Due to the use of quantum resilient cryptography, IOTA currently has a substantial footprint of 1589 bytes in contrast to Ethereum’s 100–110 bytes [17]. In order to assist the IOTA Full Nodes handling the Tangle, the network performs a synchronised snapshot, where all zero-value transactions are deleted and all of the confirmed transactions are reduced to a database. From that point, the Tangle starts growing again until the next snapshot. This poses a considerable problem since all MAM transactions are zero-value and will be deleted at the next snapshot. These apply to IOTA Full Nodes but the IOTA foundation intends to release Permanent Nodes that will store the whole Tangle but will have much greater demands for computational power. An important aspect of future research will be the use of the Tangle as a publicly auditable and immutable “anchor” of integrity of data that will be stored off-Tangle in a database.

7. Conclusions

By using an innovative sensor node in an precision agriculture scenario, we were able to implement a simple sensor data marketplace and sensor data aggregation system which relies on and features data integrity and auditability. The proposed implementation is highly modular and an important contribution to the Open Source communities, both to those regarding precision agriculture as well as to those regarding blockchain. IOTA served as an ideal test-bed for the reference implementation, offering zero-fees which are ideal for the transaction throughput that this systems demands. This is due to the fact that the systems uses IOTA as the transport protocol of the sensor data.

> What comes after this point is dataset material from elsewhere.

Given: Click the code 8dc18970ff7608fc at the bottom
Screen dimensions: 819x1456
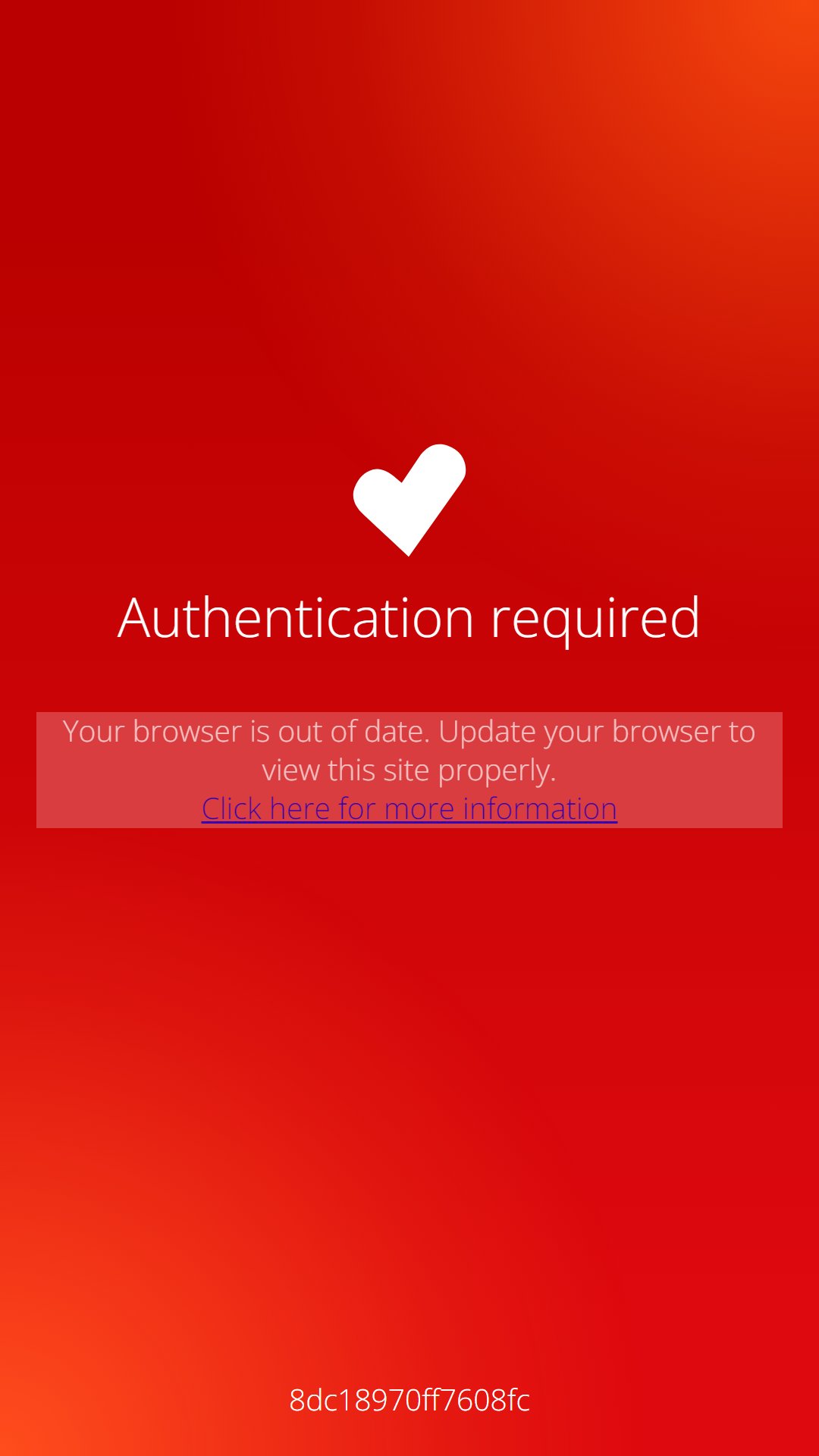Looking at the screenshot, I should coord(410,1400).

This implementation showcases the architecture that we envision, where each IoT Node is able to interact with the Ledger, by logging its data directly on it, performing all the cryptographic functionalities. This will boost system’s security, for its interaction with the public ledger will not depend on a trusted third party node, which can easily be manipulated and tamper with data. Future implementations will support multiple different DLT and a robust Edge Computing system that will serve as a smart aggregator of data from the IoT nodes.

The current implementation contributes to the Open Source Community by setting the infrastructure of an IoT suite with an embedded data marketplace. Depending on the field results, it is possible to either migrate the architecture to run on hardware nodes in a more lightweight fashion or migrate to an existing solution (e.g., EdgeX) and contribute to that Open Source project by creating the framework for a cryptocurrency based data marketplace.